Cloud-Based Remote Sensing with Google Earth Engine
Fundamentals and Applications
Part A1: Human Applications
This Part covers some of the many Human Applications of Earth Engine. It includes demonstrations of how Earth Engine can be used in agricultural and urban settings, including for sensing the built environment and the effects it has on air composition and temperature. This Part also covers the complex topics of human health, illicit deforestation activity, and humanitarian actions.
Chapter A1.3: Built Environments
Author
Erin Trochim
Overview
The built environment consists of the human-made physical parts of the environment, including homes, buildings, streets, open spaces, and infrastructure. This chapter will focus on analyzing global infrastructure datasets.
Learning Outcomes
- Quantifying road characteristics.
- Comparing road and transmission line distributions.
- Contrasting changes in impervious surfaces with flooding.
- Understanding vector-based versus raster-based approaches.
Helps if you know how to:
- Create a function for code reuse (Chap. F1.0).
- Summarize an ImageCollection with reducers (Chap. F4.0, Chap. F4.1).
- Filter a FeatureCollection to obtain a subset (Chap. F5.0, Chap. F5.1).
- Convert between raster and vector data (Chap. F5.1).
- Join elements of vector datasets together (Chap. F5.3).
Github Code link for all tutorials
This code base is collection of codes that are freely available from different authors for google earth engine.
Introduction to Theory
Until the recent past, data about the built environment were mostly produced and managed at local and regional levels, and global datasets were very rare. Municipal, state, and national governments require easy access to data in order to plan, build, and maintain assets, which can be either privately or publicly owned. In the last decade, there has been a push to produce globally consistent data to support economic assessment and environmental transitions. The existence of this data makes it possible to explore the impact of factors including weather, climate, and growth over time.
Built environment datasets currently available in the Earth Engine Data Catalog include the Global Power Plant Database, Open Buildings V1 Polygons (which currently includes over half of Africa), and Global Artificial Impervious Area. Complementary environmental information includes the Global Flood Database.
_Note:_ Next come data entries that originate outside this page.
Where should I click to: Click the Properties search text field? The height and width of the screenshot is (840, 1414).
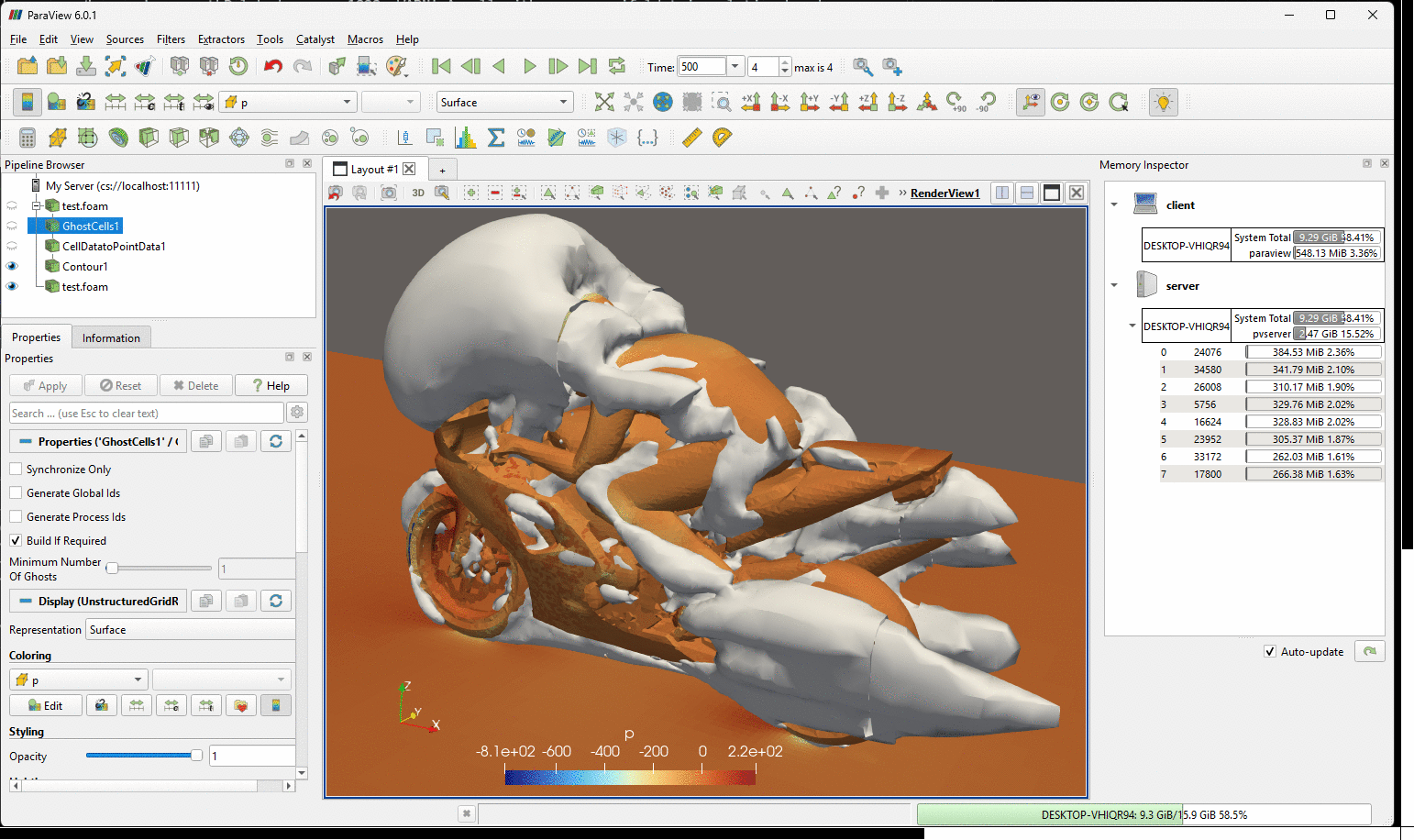click(x=146, y=413)
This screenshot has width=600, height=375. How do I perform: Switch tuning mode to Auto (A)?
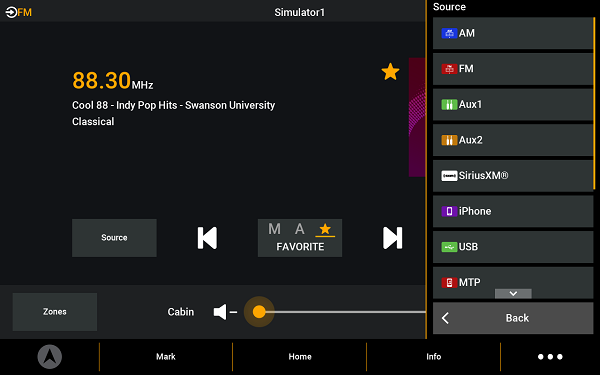pos(300,229)
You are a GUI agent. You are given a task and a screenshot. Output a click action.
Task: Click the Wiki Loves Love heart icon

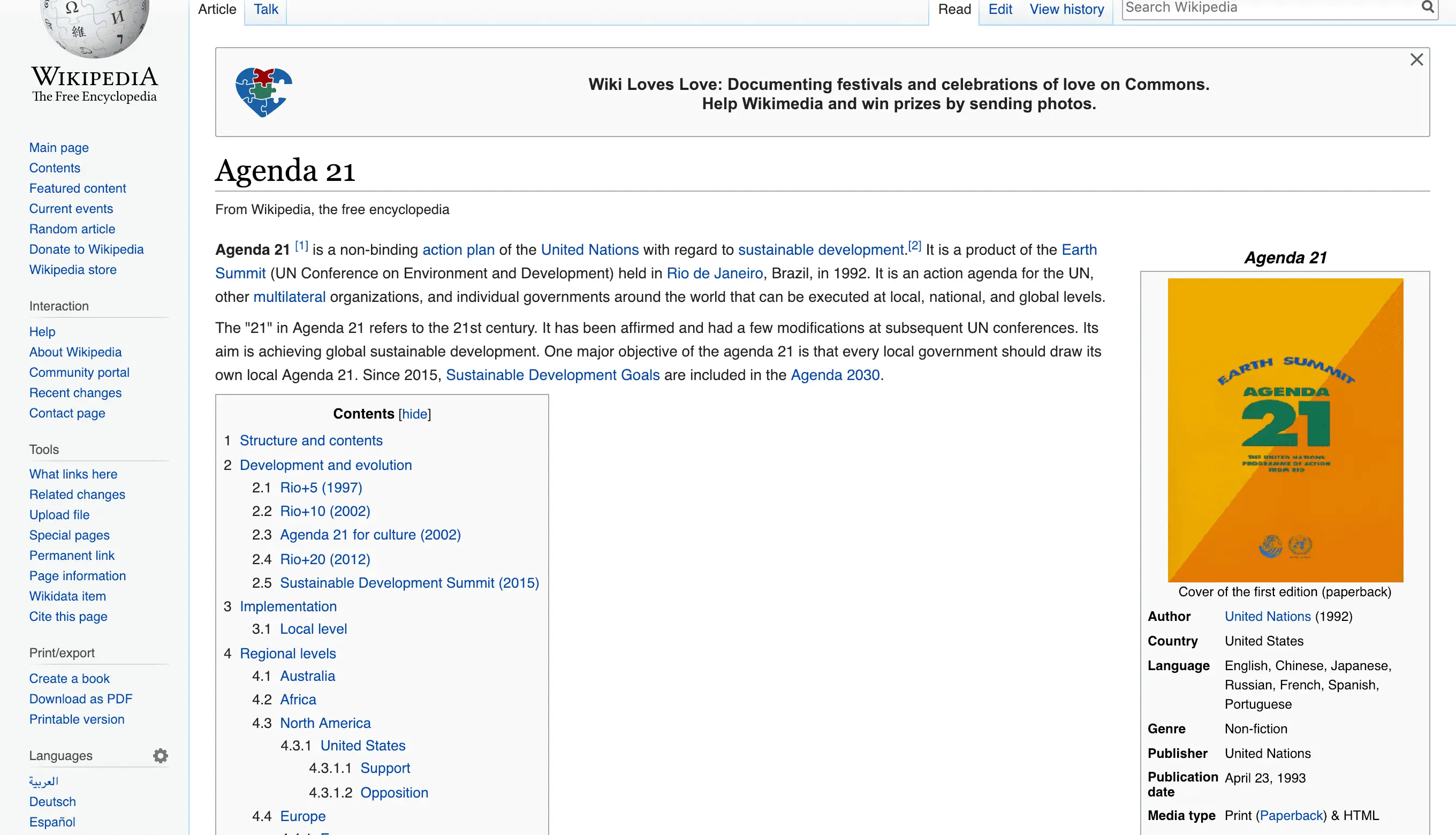[x=264, y=92]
In addition, the Awesome GEE Community Datasets hosts the Global Roads Inventory Project, Global Power System, and Global Fixed Broadband and Mobile (Cellular) Network Performance collections.
As will be seen in the rest of this chapter, information on the built environment is most often stored as vector data: that is, as points, lines, and polygons. This format readily lends itself to representing, for example, bridges as points, roads as lines, and buildings as polygons. Many of the built environment datasets listed above now have both raster and vector components. It is useful to understand the utility of each of these formats and how to extract information between them and ancillary datasets.
Practicum
Section 1. Road Characteristics
We will start by calculating road length using the Global Roads Inventory Project (GRIP) dataset (Meijer et al. 2018). This dataset was created to provide a consistent global roadways dataset for environmental and biodiversity assessments. For this exercise, we will focus on examining the largest countries in Africa, North America, and Europe.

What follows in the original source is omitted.